▶ Directive a:
Summarize the passage on Vatican I and papal faith in two sentences.

▶ Passage shown:
Vatican I taught that no Pope can teach heresy or be a heretic

First Vatican Council:
Tanner translation: “This gift of truth and never-failing faith was therefore divinely conferred on Peter and his successors in this see so that they might discharge their exalted office for the salvation of all, and so that the whole flock of Christ might be kept away by them from the poisonous food of error and be nourished with the sustenance of heavenly doctrine. Thus the tendency to schism is removed and the whole church is preserved in unity, and, resting on its foundation, can stand firm against the gates of hell.” [Pastor Aeternus, chapter 4, n. 7]

The original Latin: Hoc igitur veritatis et fidei numquam deficientis charisma Petro eiusque in hac Cathedra successoribus divinitus collatum est, ut excelso suo munere in omnium salutem fungerentur….

My translation: Therefore, this charism of truth and of never failing faith, was divinely conferred on Peter and his successors in this Chair, so that they might exercise their preeminent office for the salvation of all….

If the Pope has the gift of a never failing faith, then he cannot fail in faith by apostasy, heresy, or schism, nor by other types of grave sins against faith, such as idolatry, sacrilege, or blasphemy. And since this gift of never failing faith is also, as one and the same charism, the gift of truth, the Roman Pontiff can never teach grave error or heresy, nor can he ever promote apostasy, heresy, or schism, nor idolatry, sacrilege, or blasphemy.

▶ Directive b:
Lay out the records from the line with "turn on the" up to and including the line with "flip to the free draw mode (409, 1161)" as a JSON list of strings, one per line, without blank lines. Leave the pictures out.

▶ Exercise data:
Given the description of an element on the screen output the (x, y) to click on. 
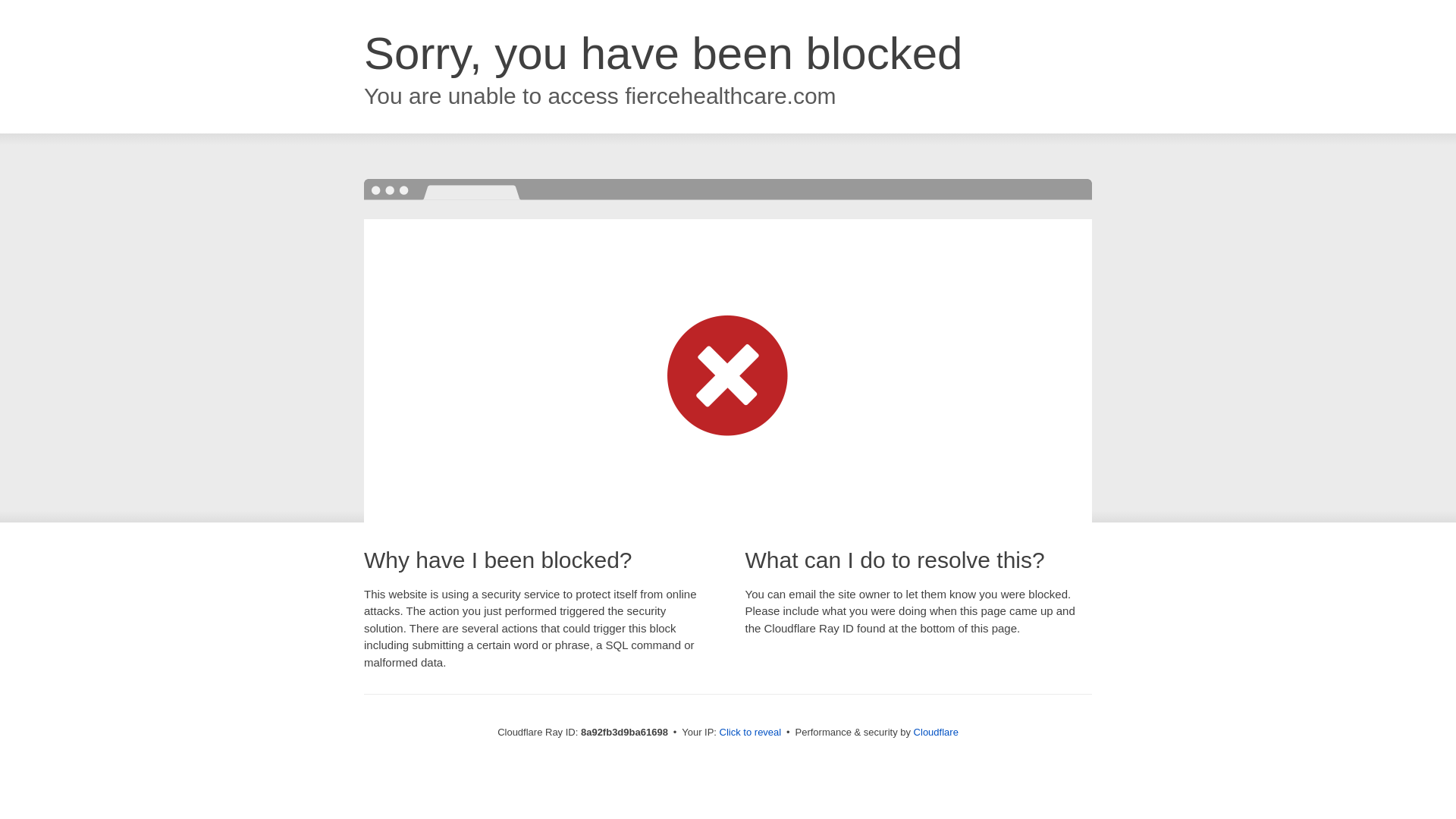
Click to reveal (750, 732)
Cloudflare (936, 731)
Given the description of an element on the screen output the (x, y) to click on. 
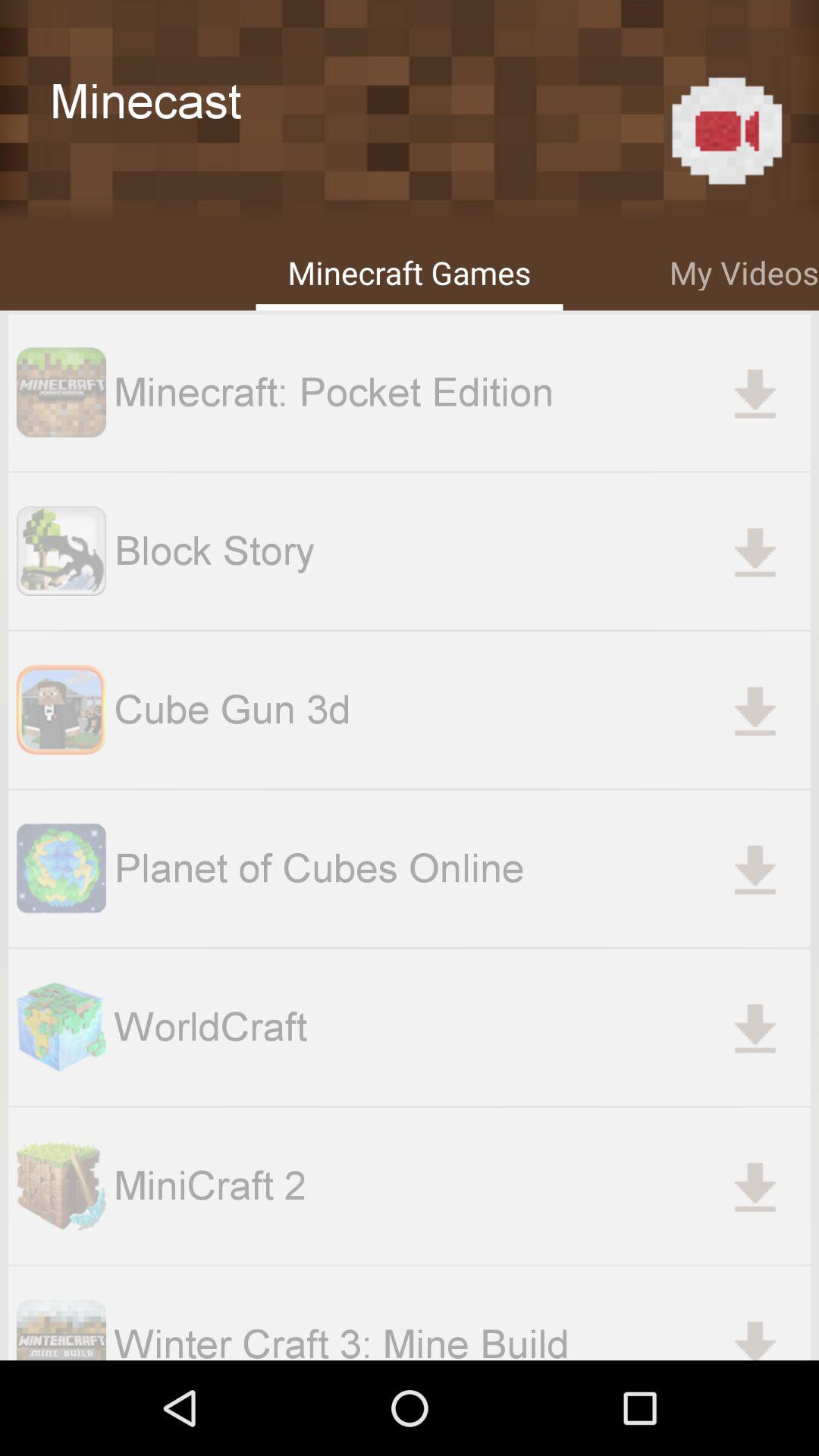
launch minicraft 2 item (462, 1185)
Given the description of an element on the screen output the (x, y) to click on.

==

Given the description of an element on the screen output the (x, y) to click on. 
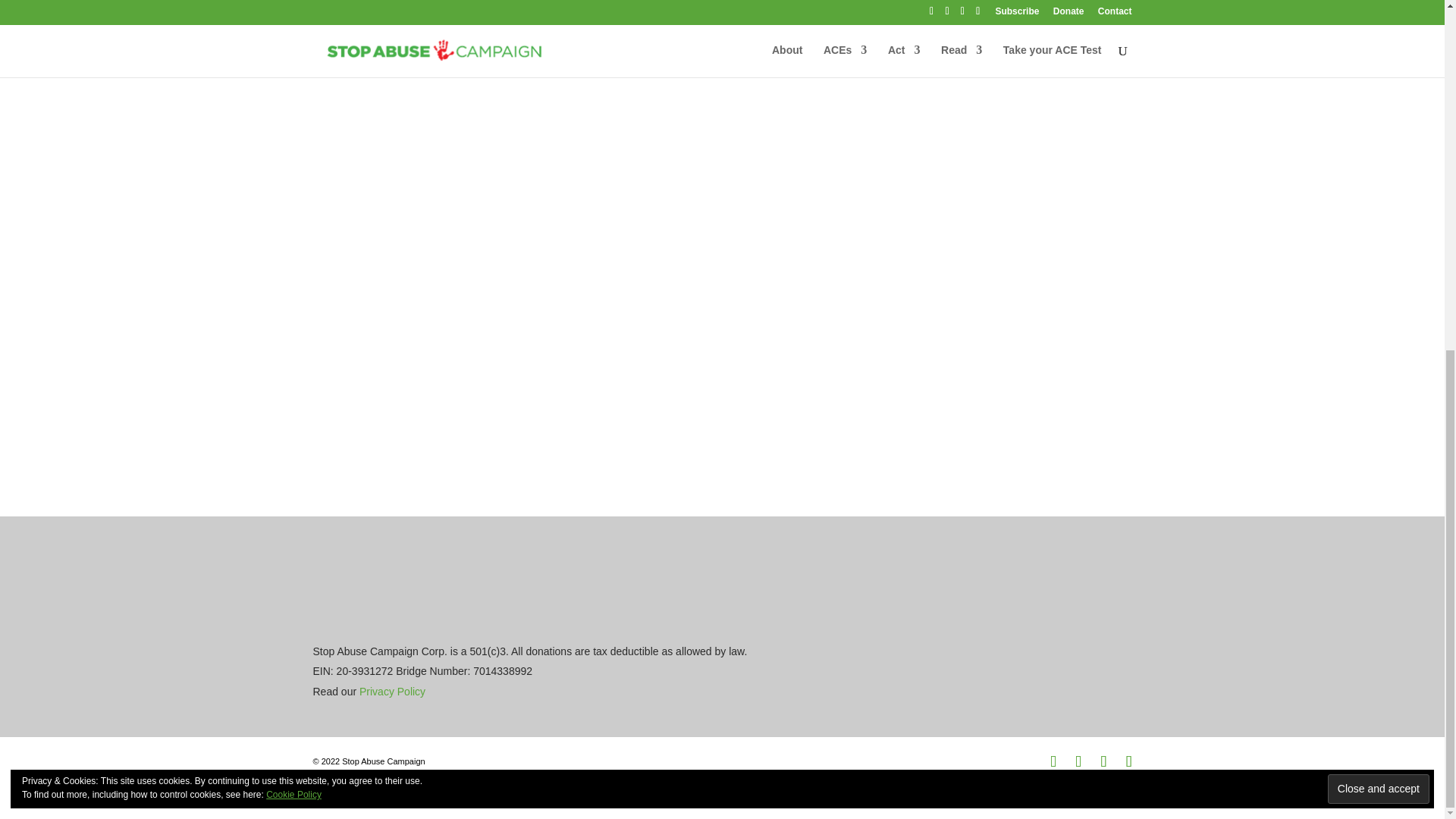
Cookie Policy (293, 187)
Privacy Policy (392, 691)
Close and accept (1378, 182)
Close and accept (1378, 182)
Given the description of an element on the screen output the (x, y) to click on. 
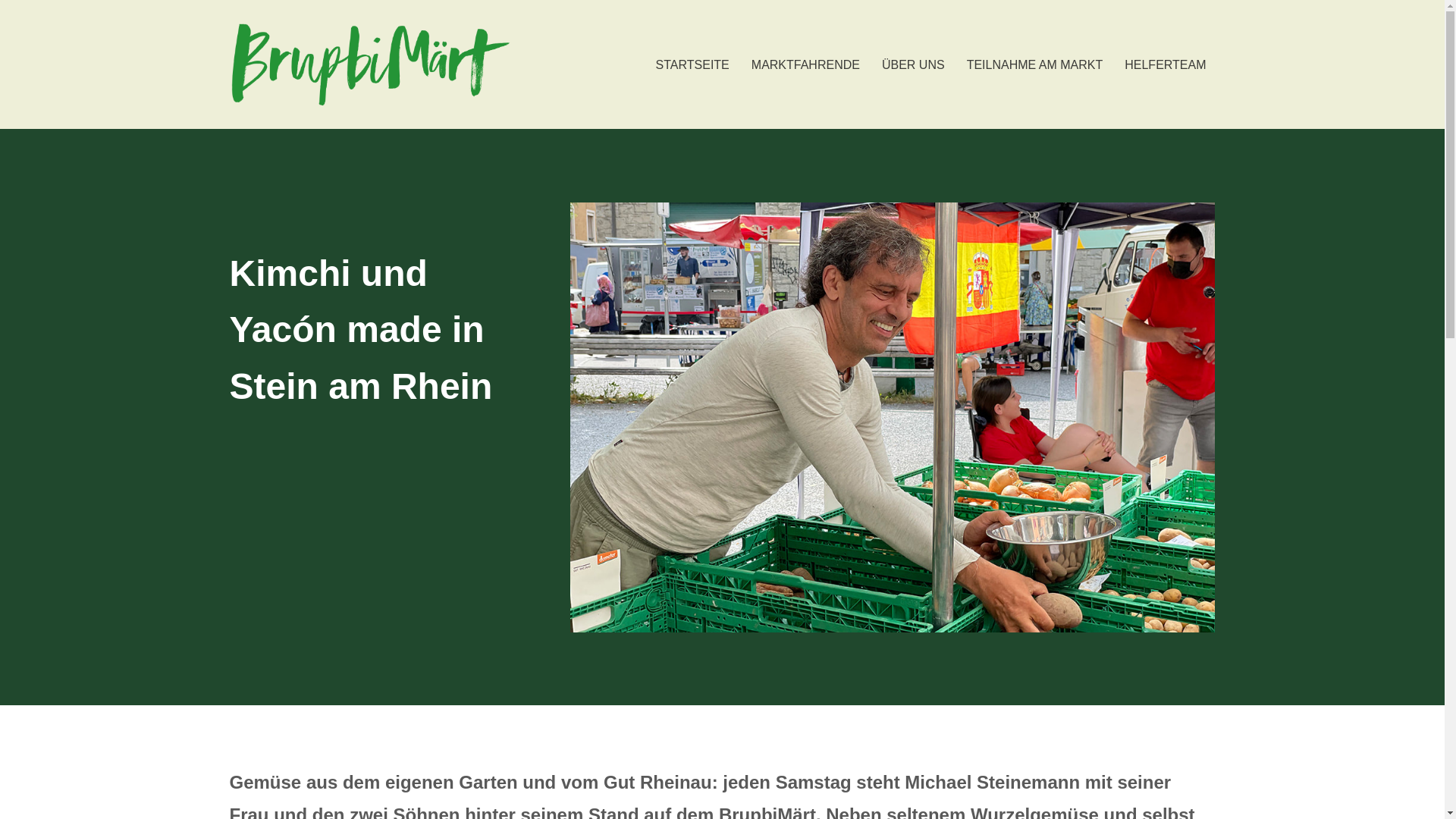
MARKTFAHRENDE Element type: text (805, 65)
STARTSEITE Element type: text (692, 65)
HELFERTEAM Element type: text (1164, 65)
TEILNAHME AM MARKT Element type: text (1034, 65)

* * *

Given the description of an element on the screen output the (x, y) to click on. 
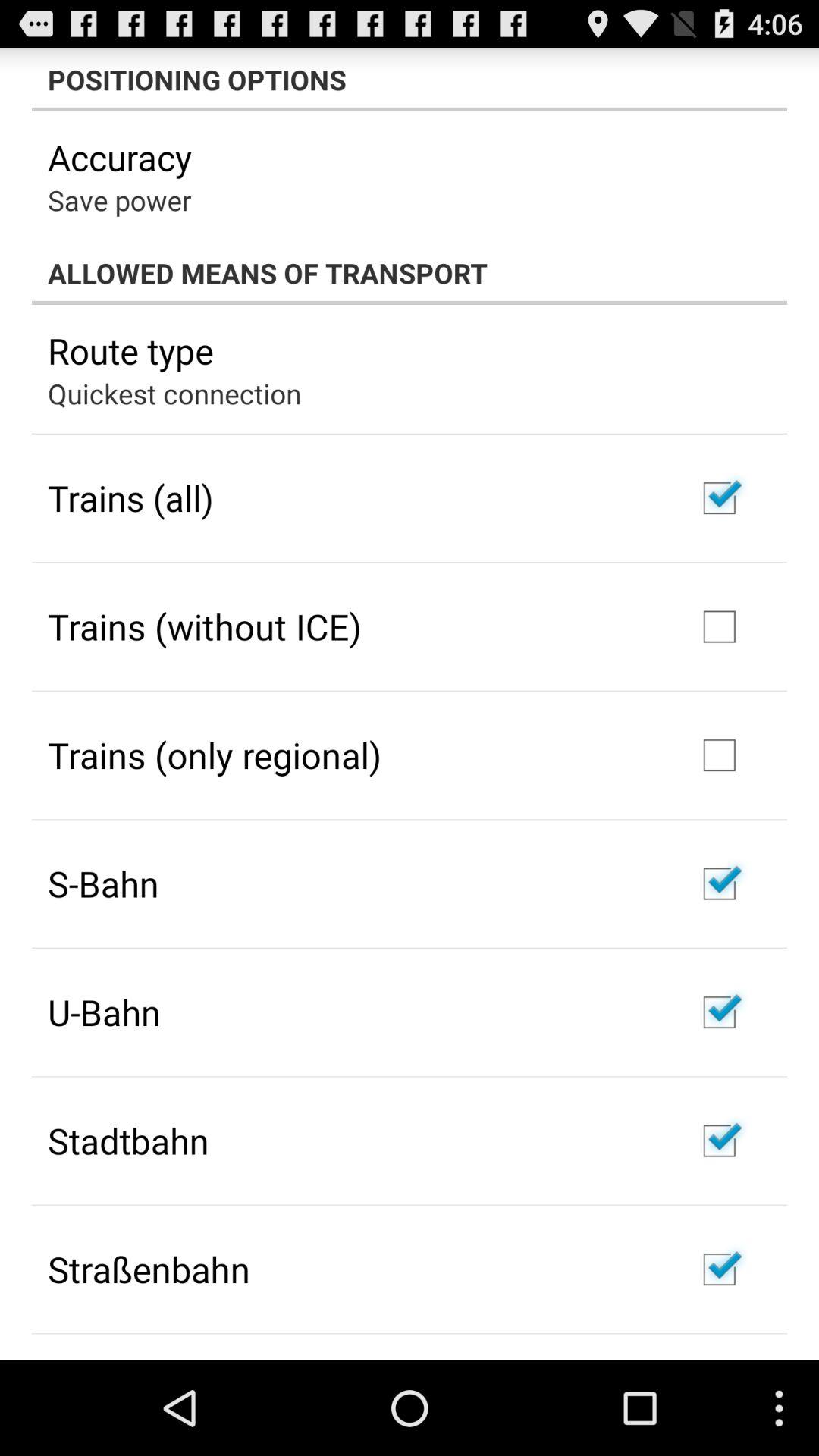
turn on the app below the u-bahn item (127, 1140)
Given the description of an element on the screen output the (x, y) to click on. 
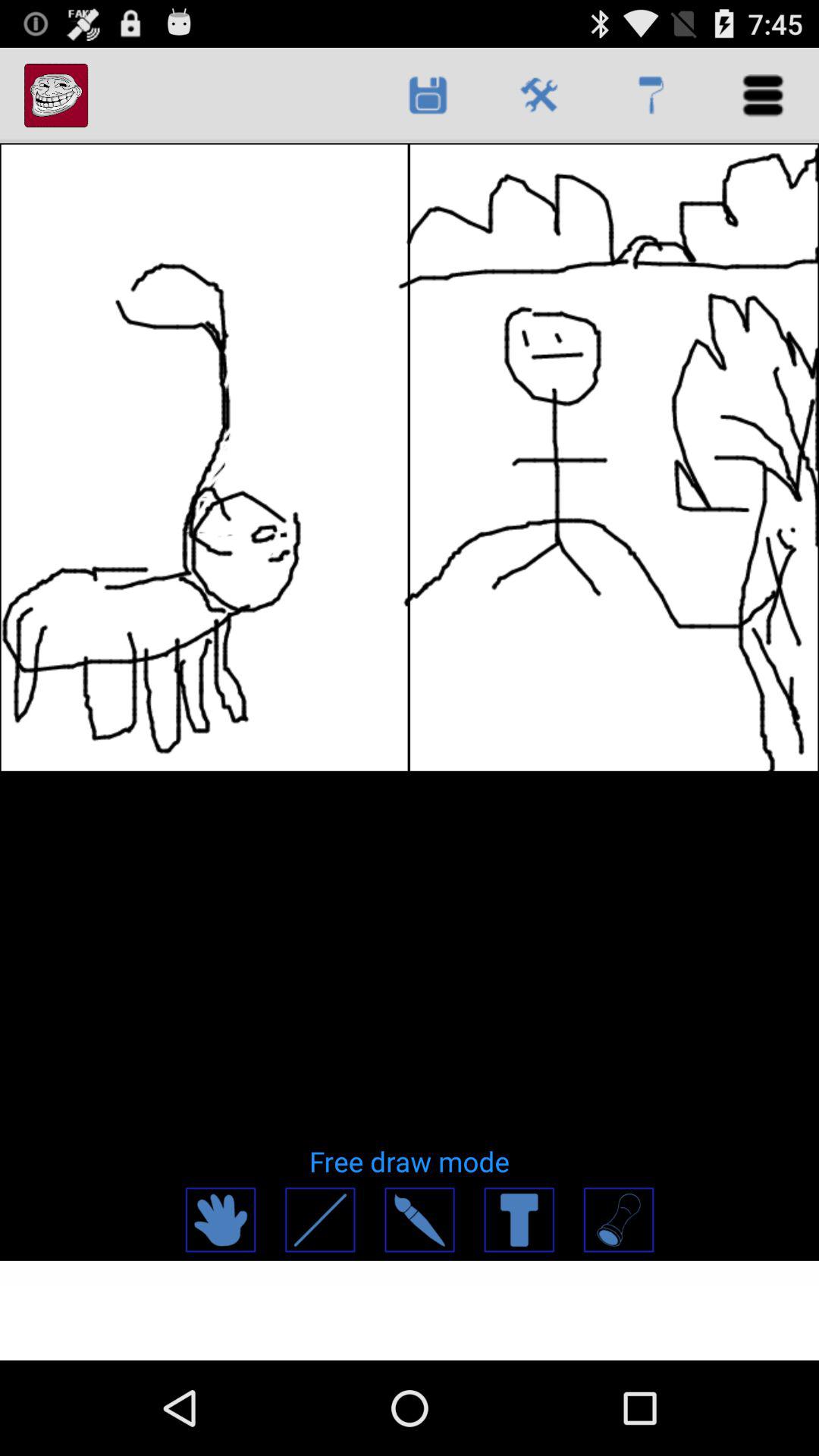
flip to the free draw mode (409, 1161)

▶ Exercise response a:
The passage quotes Pastor Aeternus, chapter 4, n. 7, which says that a gift of truth and never-failing faith was divinely conferred on Peter and his successors so that they might discharge their office for the salvation of all and keep the flock of Christ from the poisonous food of error. From this it argues that the Pope cannot fail in faith by apostasy, heresy, or schism, and can never teach grave error or heresy.

▶ Exercise response b:
[
  "turn on the app below the u-bahn item (127, 1140)",
  "Given the description of an element on the screen output the (x, y) to click on. ",
  "flip to the free draw mode (409, 1161)"
]